Newsgroups: comp.parallel.pvm
From: rff@inf.rl.ac.uk (Ronald Fowler)
Subject: Re: Unexpected problems with pvm_spawn and
Organization: Rutherford Appleton Laboratory
Date: 27 Jul 1995 16:21:41 GMT
Message-ID: <3v8eel$1uek@unixfe.rl.ac.uk>

In article 1HM@cerc.wvu.edu, ericd@backus (Eric Dye) writes:
>Gordon Hogenson (ghogenso@u.washington.edu) wrote:
>: I'm having some trouble with a new installation of PVM 3.3.7.  I have
>: it installed on two machines, a SUN4 and and SGI5. Specifically,
>: the SGI is an IRIX 5.2 Indigo^2 and the SUN is SunOS 4.1.4. My program
>: (see below) is run (started from the shell prompt) on the SUN4, 
>: and spawns 1 process on the SGI5.
>
>: The first problem is that pvm_spawn always returns 0 on the first call,
>: (with -7 returned in the tids array), but on the second call it
>: returns 1 as expected and the 'tid' of the spawned task is correct.
>
>: Furthermore, the program calls pvm_joingroup().  The parent process
>: gets a return value of 0, as expected.  But for some unknown reason,
>: the spawned process on the SGI gets a return value of 11, whereas I
>: would have expected it to be 1.  The documentation says that it
>: counts upward and that the return value is the first unused id.  Why
>: '11' then?  Is the return value supposed to be an arbitrary number
>: or is this a bug?
>
>: Here's the program (same program on both machines):
>

[ code deleted]

>: Calling pvm_spawn again (as in the code) always solves this problem.
>
>: The remote output however shows that pvm_group is returning 11, not 1,
>: the next consecutive number available.
>
>: [t80040000] [t8001b] me = 11 mytid = 524315
>: [t80040000] [t8001b] tids[0] = 0; tids[1] = 0
>: [t80040000] [t8001b] Waiting for everyone to start up.
>: [t80040000] [t8001b] pvm_barrier returned 0
>
>: The above was found on the local machine in the /tmp/pvml.XXX file.
>
>: Expected output:
>: [t80040000] [t8001b] me = 1 mytid = XXXXXXX
>
>: Any suggestions?  Other programs such as spmd.c provided with PVM,
>: work fine.  "hello"/"hello other" work but usually not on the first
>: try.  I.e., invoking "hello" once fails, twice it works.
>
>: Other possibly useful information:
>
>: % pvm
>: pvmd already running.
>: pvm> conf
>: 2 hosts, 1 data format
>:                     HOST     DTID     ARCH   SPEED
>:                      t13    40000     SUN4    1000
>:                 t13graph    80000     SGI5    1000
>: pvm> 
>
>
>I am fairly new to PVM but I think I am having problems similar to 
>Gordon.  I am running PVM on a SUN4 and SUNMP.  When running the
>example programs several of them worked every other time.  I also
>tried a quicksort.c program which I found on one of the PVM pages.
>It also works every other time.  What I have found is that if
>I only use the SUNMP as my virtual machine then the programs work
>fine.  If the SUN4 is the only machine then they never work (give
>wrong answers on some programs and sometimes lock-up on others).  In most 
>cases I use the same code for both architectures.  How can I find out 
>what's going wrong when running on the SUN4?  Also I am having trouble
>printing inside a spawned task, what is the easiest or best way to
>do this?  Thanks.
>
>Eric Dye
>Morgantown, WV
>ericd@cs.wvu.edu

Well, just for contrast, I have pvm3.3.6 and seem to find that
SGI5 and SUN4 work fine, and SUNMP works for tasks on just SUNMP,
but communication SUNMP to SGI5 or SUN4 usually fails, often
just hanging in the first send/receive.
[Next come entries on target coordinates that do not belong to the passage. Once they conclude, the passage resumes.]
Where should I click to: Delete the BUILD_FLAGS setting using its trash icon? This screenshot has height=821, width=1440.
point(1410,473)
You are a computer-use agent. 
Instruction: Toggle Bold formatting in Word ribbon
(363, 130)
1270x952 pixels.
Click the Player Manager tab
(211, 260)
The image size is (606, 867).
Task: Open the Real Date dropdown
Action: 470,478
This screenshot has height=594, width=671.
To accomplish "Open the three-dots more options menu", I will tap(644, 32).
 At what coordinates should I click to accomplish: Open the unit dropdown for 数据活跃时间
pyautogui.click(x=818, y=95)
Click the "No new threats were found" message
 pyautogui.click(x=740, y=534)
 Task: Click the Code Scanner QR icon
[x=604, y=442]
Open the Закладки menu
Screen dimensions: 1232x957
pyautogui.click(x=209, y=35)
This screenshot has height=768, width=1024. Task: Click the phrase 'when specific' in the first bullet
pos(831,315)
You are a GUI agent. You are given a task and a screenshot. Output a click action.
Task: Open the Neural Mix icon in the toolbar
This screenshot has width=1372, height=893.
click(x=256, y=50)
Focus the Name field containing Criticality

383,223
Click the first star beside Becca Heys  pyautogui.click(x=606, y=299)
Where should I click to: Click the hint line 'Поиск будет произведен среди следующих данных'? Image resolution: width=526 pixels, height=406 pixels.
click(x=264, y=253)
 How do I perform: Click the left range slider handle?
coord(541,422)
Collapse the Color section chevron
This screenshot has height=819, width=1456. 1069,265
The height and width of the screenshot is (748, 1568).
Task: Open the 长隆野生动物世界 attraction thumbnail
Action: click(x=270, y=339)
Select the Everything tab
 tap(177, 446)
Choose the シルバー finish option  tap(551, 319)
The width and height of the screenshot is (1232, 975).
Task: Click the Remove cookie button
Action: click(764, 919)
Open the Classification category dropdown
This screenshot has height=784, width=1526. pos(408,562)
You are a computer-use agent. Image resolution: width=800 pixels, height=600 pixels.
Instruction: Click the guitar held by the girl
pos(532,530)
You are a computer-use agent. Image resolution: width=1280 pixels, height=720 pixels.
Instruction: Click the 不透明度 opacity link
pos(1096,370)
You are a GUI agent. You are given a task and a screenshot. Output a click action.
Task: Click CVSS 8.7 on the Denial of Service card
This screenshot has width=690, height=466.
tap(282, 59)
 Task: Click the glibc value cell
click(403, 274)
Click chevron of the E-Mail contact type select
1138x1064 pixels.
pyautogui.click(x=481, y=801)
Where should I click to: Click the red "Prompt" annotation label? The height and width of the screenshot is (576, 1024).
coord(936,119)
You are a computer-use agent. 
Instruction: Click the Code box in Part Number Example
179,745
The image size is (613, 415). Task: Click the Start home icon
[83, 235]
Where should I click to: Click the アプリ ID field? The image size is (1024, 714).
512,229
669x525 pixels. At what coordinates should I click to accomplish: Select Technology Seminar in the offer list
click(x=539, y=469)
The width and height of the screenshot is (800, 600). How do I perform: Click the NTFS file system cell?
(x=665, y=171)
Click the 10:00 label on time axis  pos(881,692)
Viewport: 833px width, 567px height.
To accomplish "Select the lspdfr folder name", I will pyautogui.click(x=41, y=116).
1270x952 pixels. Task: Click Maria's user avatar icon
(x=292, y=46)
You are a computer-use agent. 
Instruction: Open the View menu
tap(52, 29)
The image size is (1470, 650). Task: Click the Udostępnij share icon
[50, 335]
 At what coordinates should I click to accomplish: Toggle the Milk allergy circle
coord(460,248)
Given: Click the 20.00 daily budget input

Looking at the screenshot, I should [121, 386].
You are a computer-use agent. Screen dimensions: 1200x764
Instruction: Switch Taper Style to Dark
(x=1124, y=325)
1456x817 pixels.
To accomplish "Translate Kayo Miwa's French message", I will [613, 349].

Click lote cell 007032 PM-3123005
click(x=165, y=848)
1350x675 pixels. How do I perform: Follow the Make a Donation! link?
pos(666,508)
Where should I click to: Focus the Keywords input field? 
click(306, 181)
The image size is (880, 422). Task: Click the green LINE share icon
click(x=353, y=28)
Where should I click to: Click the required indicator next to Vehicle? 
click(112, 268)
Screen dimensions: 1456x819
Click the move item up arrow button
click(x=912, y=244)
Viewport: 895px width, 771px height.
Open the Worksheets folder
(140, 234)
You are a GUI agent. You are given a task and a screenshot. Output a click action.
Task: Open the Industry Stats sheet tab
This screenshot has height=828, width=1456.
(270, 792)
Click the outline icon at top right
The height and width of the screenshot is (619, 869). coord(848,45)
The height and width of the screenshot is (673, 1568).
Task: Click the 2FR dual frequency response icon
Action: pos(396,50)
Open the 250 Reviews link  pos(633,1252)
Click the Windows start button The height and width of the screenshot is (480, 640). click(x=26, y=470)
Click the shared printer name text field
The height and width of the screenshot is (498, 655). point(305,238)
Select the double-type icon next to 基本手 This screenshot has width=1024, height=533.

I tried pvm3.3.7 on just the
SUNMP (with 3.3.6 on the SUN4), and that seems to cure it, at least
my simple round trip message passing loop SUNMP->SUN4 and back,
though the "testall" example code still fails trying to delete a host.
But should I risk upgrading the SUN4 and SGI5 to 3.3.7?

As I expect you know, the "working every other time" feature is most
likely due to the odd way pvm does its task placement.

Ron Fowler